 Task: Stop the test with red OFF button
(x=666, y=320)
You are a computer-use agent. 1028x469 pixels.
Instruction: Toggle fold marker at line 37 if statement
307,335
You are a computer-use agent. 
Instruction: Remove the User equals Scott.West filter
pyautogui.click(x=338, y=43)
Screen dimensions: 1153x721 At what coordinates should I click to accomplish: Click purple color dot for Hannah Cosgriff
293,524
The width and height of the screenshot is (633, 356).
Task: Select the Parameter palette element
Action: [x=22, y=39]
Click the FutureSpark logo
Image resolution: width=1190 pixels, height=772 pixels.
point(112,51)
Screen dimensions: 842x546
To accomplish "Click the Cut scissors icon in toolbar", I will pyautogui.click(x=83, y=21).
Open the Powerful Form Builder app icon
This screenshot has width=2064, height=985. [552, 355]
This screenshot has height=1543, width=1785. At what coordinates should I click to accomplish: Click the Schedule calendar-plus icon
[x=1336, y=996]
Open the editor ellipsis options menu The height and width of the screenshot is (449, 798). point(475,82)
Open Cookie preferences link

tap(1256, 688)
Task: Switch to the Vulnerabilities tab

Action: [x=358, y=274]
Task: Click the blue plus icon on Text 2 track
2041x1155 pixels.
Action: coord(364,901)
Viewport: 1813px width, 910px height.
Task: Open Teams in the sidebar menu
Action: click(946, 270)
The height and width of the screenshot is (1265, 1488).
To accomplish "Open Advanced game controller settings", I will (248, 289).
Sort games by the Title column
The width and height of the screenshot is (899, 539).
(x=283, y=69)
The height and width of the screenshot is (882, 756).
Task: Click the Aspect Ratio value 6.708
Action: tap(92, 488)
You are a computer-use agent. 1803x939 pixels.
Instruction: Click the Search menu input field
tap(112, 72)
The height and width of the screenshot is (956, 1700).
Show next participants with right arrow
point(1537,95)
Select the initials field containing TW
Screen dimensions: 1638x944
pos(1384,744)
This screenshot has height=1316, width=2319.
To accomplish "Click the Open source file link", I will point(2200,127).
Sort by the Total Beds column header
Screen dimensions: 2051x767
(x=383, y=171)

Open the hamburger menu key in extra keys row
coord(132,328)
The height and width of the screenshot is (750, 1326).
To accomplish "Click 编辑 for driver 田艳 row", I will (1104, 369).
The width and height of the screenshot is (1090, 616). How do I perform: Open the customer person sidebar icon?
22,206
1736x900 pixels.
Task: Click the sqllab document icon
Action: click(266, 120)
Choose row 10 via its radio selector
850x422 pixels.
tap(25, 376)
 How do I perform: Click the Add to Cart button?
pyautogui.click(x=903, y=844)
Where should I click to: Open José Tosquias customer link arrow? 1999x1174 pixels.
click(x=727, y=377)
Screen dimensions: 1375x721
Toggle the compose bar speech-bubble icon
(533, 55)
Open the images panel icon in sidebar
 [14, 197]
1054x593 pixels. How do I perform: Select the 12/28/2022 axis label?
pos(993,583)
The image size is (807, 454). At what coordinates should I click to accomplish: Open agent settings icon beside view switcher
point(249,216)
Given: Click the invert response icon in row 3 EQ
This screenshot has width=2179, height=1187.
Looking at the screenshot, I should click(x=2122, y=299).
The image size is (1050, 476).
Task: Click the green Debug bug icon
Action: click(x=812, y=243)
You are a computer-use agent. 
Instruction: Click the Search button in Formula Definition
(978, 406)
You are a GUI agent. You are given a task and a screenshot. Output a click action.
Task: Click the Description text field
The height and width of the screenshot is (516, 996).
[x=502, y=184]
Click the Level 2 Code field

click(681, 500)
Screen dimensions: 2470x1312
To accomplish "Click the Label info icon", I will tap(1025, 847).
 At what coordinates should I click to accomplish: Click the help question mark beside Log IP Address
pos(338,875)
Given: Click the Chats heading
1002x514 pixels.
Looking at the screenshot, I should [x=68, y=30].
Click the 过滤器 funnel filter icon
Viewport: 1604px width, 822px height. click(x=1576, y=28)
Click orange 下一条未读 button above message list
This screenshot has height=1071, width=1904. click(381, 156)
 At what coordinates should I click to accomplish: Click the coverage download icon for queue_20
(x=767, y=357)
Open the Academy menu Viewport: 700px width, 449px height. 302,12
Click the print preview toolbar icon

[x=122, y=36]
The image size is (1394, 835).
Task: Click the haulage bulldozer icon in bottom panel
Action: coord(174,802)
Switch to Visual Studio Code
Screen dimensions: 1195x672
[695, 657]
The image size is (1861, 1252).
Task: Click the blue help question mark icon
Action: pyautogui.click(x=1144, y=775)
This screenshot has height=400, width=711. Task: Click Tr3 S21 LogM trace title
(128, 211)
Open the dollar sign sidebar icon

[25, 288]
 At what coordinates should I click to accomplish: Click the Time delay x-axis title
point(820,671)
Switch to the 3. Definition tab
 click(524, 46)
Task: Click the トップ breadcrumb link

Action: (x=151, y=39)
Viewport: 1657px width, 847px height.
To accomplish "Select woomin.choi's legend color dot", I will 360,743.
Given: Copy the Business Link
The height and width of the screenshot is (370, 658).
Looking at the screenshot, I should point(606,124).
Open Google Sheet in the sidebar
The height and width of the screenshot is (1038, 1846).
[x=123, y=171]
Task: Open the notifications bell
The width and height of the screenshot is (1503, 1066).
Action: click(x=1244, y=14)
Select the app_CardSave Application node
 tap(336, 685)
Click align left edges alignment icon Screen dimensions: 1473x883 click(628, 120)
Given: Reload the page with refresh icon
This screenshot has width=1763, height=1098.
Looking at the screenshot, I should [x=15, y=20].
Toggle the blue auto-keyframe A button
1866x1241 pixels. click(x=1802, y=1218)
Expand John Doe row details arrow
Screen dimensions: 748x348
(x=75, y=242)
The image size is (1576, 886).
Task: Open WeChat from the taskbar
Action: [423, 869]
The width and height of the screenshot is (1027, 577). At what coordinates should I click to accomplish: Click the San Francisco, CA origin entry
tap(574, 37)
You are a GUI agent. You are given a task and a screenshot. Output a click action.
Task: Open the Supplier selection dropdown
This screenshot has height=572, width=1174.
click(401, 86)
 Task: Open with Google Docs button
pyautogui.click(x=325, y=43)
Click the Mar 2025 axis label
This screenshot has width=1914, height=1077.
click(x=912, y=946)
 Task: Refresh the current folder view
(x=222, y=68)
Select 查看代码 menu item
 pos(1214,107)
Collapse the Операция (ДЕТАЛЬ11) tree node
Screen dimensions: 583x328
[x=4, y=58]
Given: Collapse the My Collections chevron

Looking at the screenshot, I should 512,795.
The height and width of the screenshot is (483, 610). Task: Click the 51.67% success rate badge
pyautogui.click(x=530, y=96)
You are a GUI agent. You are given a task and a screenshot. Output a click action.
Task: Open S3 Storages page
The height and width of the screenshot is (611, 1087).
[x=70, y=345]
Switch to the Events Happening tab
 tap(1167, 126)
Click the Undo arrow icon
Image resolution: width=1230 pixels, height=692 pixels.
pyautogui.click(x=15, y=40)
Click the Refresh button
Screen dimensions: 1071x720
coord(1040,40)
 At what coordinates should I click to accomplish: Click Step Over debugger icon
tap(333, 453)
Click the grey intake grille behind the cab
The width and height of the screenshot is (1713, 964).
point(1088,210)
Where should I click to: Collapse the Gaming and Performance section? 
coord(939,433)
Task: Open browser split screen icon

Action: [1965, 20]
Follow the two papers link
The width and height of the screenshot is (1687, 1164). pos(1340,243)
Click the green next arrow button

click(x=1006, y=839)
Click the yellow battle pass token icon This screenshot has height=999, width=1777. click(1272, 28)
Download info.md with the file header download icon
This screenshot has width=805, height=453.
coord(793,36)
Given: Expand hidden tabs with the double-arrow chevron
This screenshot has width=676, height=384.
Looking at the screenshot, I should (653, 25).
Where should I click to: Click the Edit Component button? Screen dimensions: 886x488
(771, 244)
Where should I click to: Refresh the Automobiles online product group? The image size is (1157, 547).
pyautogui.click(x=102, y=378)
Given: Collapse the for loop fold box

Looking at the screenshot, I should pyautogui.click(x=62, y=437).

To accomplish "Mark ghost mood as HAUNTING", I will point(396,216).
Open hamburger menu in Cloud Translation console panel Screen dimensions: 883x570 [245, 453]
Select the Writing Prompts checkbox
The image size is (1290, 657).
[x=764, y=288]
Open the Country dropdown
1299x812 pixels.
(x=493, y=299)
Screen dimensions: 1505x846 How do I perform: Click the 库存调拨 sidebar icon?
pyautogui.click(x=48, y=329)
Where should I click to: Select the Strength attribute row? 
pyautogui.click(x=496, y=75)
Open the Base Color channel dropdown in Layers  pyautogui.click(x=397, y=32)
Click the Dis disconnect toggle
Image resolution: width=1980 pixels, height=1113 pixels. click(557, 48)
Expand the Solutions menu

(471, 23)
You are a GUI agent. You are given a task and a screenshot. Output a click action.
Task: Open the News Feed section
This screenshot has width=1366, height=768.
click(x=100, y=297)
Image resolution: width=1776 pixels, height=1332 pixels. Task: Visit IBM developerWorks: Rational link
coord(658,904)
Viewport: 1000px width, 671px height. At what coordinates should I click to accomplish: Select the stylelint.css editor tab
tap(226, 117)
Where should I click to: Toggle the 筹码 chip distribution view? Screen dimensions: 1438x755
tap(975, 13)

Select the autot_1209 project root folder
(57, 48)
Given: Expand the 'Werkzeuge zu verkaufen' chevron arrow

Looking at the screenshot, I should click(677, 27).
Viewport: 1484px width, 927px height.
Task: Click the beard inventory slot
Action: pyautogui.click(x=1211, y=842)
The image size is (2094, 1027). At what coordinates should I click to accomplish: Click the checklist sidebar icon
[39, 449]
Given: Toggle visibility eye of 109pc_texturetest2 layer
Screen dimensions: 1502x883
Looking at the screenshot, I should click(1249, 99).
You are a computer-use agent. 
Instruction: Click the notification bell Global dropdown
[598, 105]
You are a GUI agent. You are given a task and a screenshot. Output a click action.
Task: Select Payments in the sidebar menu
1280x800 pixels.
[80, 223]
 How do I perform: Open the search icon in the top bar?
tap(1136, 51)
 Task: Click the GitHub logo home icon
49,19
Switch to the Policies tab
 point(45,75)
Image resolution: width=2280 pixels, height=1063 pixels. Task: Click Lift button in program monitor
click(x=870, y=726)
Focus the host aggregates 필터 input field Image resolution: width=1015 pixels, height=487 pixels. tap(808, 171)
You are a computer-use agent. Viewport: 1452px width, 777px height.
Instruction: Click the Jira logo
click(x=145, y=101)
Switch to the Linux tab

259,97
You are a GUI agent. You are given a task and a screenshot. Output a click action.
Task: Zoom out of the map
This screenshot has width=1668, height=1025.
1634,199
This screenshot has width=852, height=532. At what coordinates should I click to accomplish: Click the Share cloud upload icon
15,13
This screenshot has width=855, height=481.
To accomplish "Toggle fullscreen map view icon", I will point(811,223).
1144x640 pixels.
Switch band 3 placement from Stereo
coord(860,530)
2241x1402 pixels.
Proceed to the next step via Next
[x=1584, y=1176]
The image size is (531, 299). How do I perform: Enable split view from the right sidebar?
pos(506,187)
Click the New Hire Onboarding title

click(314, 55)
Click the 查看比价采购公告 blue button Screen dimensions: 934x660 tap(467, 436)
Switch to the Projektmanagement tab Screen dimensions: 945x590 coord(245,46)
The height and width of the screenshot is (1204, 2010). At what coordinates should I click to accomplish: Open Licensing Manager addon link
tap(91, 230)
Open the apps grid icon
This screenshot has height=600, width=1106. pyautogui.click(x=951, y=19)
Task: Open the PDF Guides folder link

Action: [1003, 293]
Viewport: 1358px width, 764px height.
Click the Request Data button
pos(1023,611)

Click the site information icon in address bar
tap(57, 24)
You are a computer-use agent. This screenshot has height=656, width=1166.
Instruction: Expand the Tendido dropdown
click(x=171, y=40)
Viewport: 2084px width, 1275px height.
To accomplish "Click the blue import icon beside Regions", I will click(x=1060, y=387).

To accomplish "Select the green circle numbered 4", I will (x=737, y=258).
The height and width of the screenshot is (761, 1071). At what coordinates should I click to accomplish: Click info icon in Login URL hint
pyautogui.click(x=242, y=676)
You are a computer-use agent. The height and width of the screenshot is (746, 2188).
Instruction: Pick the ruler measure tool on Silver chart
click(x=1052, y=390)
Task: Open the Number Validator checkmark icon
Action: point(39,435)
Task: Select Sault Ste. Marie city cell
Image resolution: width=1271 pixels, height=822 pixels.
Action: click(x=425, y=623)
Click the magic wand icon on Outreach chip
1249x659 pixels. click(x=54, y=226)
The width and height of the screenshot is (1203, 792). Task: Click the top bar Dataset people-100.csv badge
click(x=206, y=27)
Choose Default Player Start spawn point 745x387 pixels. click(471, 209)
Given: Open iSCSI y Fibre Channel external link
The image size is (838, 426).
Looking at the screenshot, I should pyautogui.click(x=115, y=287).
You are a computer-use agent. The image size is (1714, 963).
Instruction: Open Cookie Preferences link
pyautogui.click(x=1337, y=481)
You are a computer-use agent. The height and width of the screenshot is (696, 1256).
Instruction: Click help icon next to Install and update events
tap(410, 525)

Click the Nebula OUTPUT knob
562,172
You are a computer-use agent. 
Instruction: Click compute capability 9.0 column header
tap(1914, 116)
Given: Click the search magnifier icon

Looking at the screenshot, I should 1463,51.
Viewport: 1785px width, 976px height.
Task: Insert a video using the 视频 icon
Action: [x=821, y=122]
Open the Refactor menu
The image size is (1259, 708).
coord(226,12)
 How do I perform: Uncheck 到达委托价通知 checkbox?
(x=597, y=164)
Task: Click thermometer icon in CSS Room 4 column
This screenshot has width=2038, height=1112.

##############################

▸ **Task description**
Copy out precisely the lines from the line with "Select the app_CardSave Application node" to the line with "Expand John Doe row details arrow" in the material above, including those two lines and omitting all the rest.

▸ **Answer to this exercise**
Select the app_CardSave Application node
 tap(336, 685)
Click align left edges alignment icon Screen dimensions: 1473x883 click(628, 120)
Given: Reload the page with refresh icon
This screenshot has width=1763, height=1098.
Looking at the screenshot, I should [x=15, y=20].
Toggle the blue auto-keyframe A button
1866x1241 pixels. click(x=1802, y=1218)
Expand John Doe row details arrow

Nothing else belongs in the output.